Dear all, here is a short outline on the preparation of the Paris Sprint.
Jan 6th to 10th, at Sciences Po, Paris. We have pre-booked rooms in a nearby hotel.
Under deverlopment.
The first morning will be dedicated to presentations by alpha-users. Then, we will form interdisciplinary teams of 5/6 people constituted of EMAPS members + friends.
Adaptation is a latecomer on the scene of climate negotiations and is, to a large extent, unfit to such arena. Rooted in the tradition of United Nations diplomacy, the UN Framework Convention on Climate Change (UNFCCC) was originally instituted to address the eminently global challenge of greenhouse gases reduction through mitigation.
Local in its actions and effects, adaptation definitely entered the UNFCCC arena in 2000, when the inevitability of climate change impacts became evident and with it the need of developing countries to find international support for adaptation policies. In this framework, adaptation has largely become a question of financial flows.
Since mid-2000, however, the place of adaptation in the international negotiations has grown incessantly and actors have been struggling to put new issues on the negotiation agenda. The traditional boundaries of the UNFCCC are thus under pressure.
The controversies relating to the international negotiations on climate change adaptation tend to fall into two categories:
1. The controversies that take place within the UNFCCC itself and concern the rationales governing the transactions of adaptation money and the arguments and issues mobilized to support them:
a. What is adaptation money? A help from rich to poor countries to prepare for future climate change impacts (according to the development paradigm) VS a compensation from polluting to polluted countries to repair the current climate impacts (according to the “loss and damage” paradigm) VS a contribution to anticipate current extreme events (according to “disaster risk reduction” paradigm) ?
b. How should adaptation money be transferred? Which countries and institutions should govern the ‘adaptation funds’? How should the use of the money be monitored and accounted for? Which type of institutions should this funds be and how they should be organized?

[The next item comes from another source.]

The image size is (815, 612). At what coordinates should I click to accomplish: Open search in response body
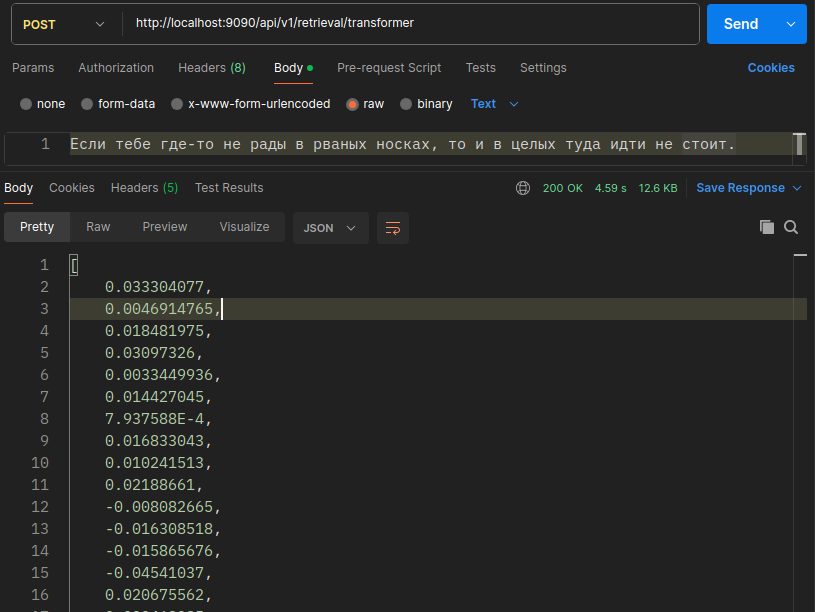click(791, 227)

c. Which objectives should drive financial aid for adaptation? decrease vulnerability to climate impacts (e.g. sea level, extreme events, droughts, environmental migrations, etc.)? increase adaptive capacity (e.g. poverty reduction, water security, food security, land use change, economic compensation, security, etc.)?
d. For all the previous questions, we can also ask who defended which position and when a given position or controversy was more discussed.

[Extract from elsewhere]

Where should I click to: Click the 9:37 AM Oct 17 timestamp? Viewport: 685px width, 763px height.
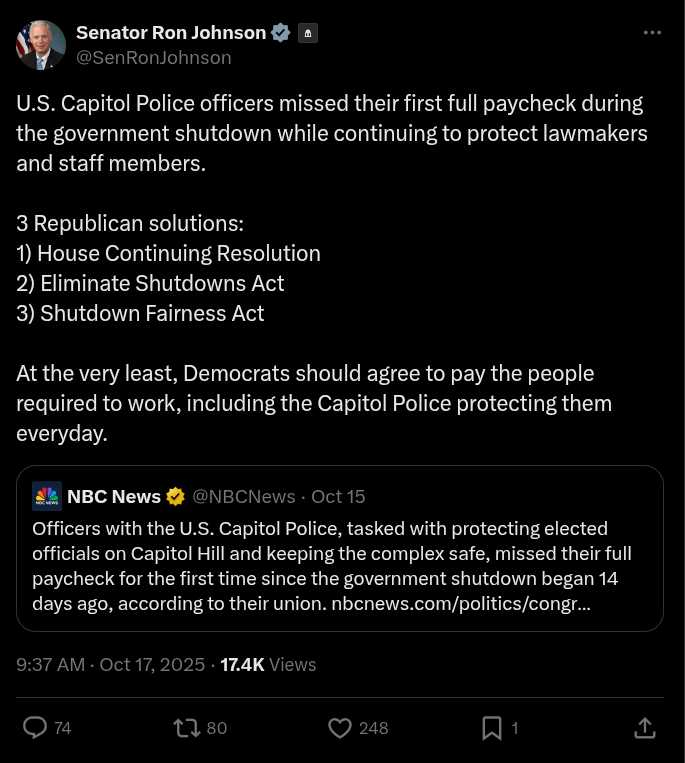pyautogui.click(x=110, y=664)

2. The controversies that take place outside the UNFCCC, or on the sideline of it, and concern the representativeness and the weight of the Convention’s negotiations in the larger debate on adaptation.
a. To what extent an essentially local problem such as adaptation can be managed effectively through an international forum?

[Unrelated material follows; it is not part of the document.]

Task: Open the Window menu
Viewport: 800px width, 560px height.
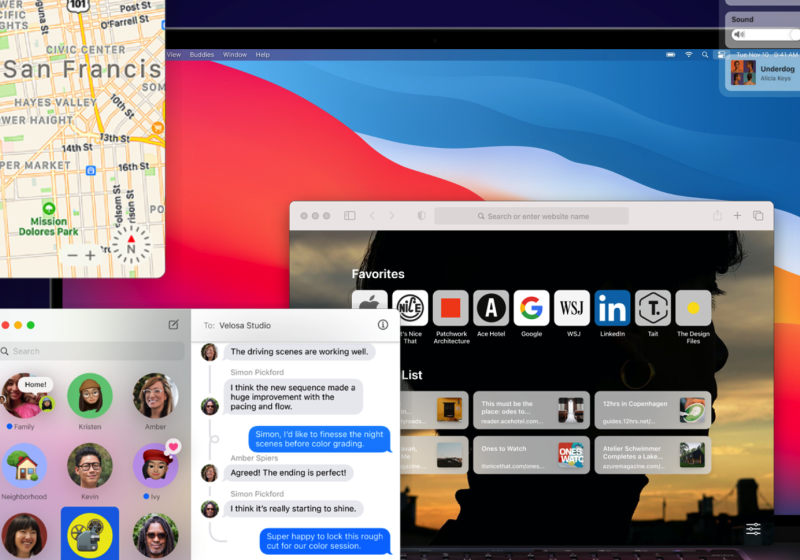Action: point(235,54)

b. When and to what extent issues discussed outside the UNFCCC in relation to adaptation have (or have not) become the subject of international negotiations?
c. Are the discourses of the actors in the negotiation coherent with their discourses and actions outside the UNFCCC?
d. How do non-national actors (NGOs, industrial lobbies) engage in and influence the negotiations ?
ENB reports
Climate Funds Update
Web corpus
Scientific literature
IPCC reports
UNFCCC documents (included COP country submissions, side events and SBSTA reports)
(if we have time) adaptation projects from different project collections
(The NY Times articles)
We have contacted experts potentially interested in co-producing the maps with us, whom we adress as “alpha-users”. We want 5/6 of them. The contacted persons might of course redirect us to other experts. We will discuss the content of their presentation beforehand.
We are in discussion with Neil Adger & Richard Klein (academics), Alix Mazounie (NGO), Troels Dam Christensen (NGO/negotiator), the Green Climate Fund…
EMAPS members : I already got some answers. Here is the form which you are invited to fill in to confirm your participation ASAP (and before the end of the week) :
https://docs.google.com/forms/d/1Q58PtYxvJRHYHitSX47lnuKu00CVfMmC7lFv617n598/edit
EMAPS members are encouraged to stay the whole duration of the Sprint.
Advisors : we have sent an invitation to Pelle Ehn and David Chavalarias.
Students : we plan to have 3 Density Design former students.
Issue experts : we want to have experts of the climate controversy (apart from Mark who will be there as well) like Amy Dahan & Christophe Buffet (Centre Alexandre Koyré), Clive Hamilton, Alice Caravani of Climate Funds Update (Overseas Development Institute). François Gemenne will moderate the presentations by alpha-users on the first morning.
All expenses including transportation will be borne by Sciences Po. We will book hotel rooms, but we ask EMAPS participants to take care of their own travel, which will be reimbursed after the sprint.